Robust Generalization despite Distribution Shift via Minimum Discriminating Information
Tobias Sutter, Andreas Krause, Daniel Kuhn

TL;DR
This paper proposes a framework combining prior structural knowledge and distributionally robust optimization to improve model generalization under distribution shifts, with applications in biased data classification and off-policy evaluation.
Contribution
It introduces a novel approach using minimum discriminating information and large deviation bounds to handle distribution shifts with limited data.
Findings
Explicit generalization bounds derived for shifted distributions
Effective in biased data classification scenarios
Applicable to off-policy evaluation in MDPs
Abstract
Training models that perform well under distribution shifts is a central challenge in machine learning.

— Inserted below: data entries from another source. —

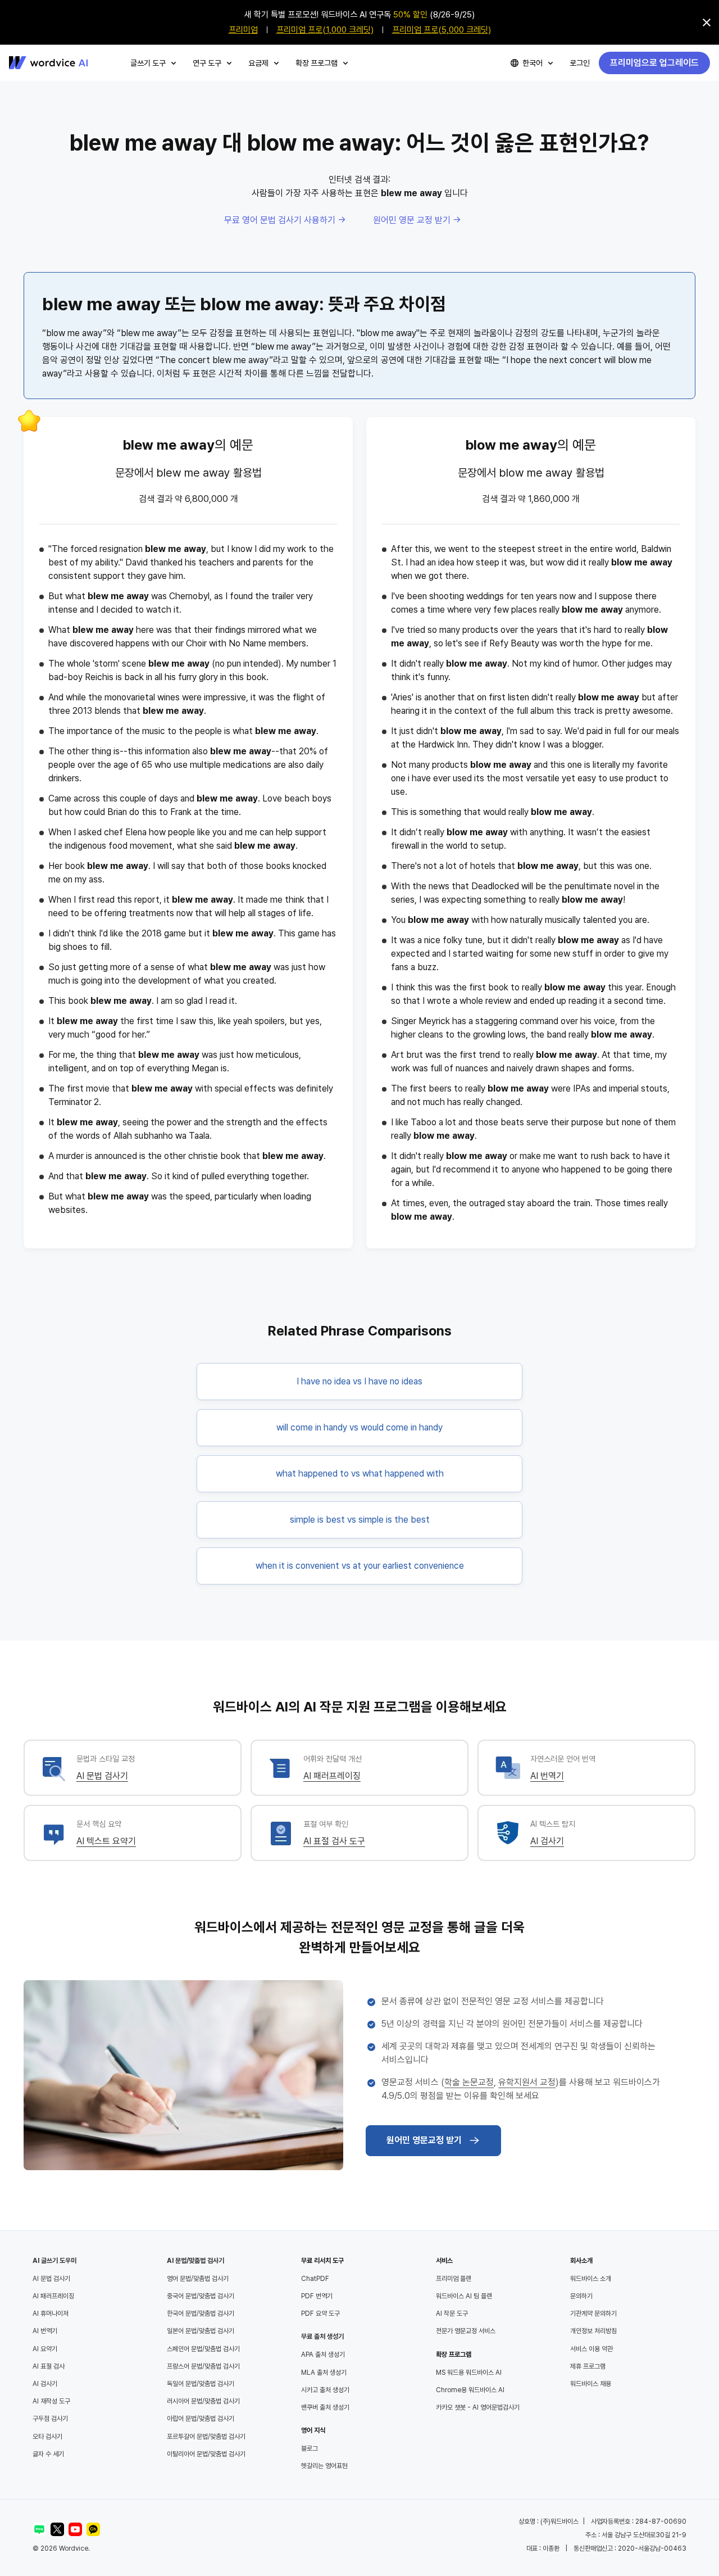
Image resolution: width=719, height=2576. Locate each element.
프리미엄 (243, 30)
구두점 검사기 (50, 2419)
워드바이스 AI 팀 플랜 (464, 2296)
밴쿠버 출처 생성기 (325, 2407)
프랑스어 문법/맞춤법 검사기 (203, 2366)
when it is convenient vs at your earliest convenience (360, 1565)
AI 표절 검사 (49, 2366)
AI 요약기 (45, 2349)
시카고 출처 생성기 (325, 2390)
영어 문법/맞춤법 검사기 (198, 2279)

In this paper, we introduce a modeling framework where, in addition to training data, we have partial structural knowledge of the shifted test distribution. We employ the principle of minimum discriminating information to embed the available prior knowledge, and use distributionally robust optimization to account for uncertainty due to the limited samples. By leveraging large deviation results, we obtain explicit generalization bounds with respect to the unknown shifted distribution. Lastly, we demonstrate the versatility of our framework by demonstrating it on two rather distinct applications: (1) training classifiers on systematically biased data and (2) off-policy evaluation in Markov Decision Processes.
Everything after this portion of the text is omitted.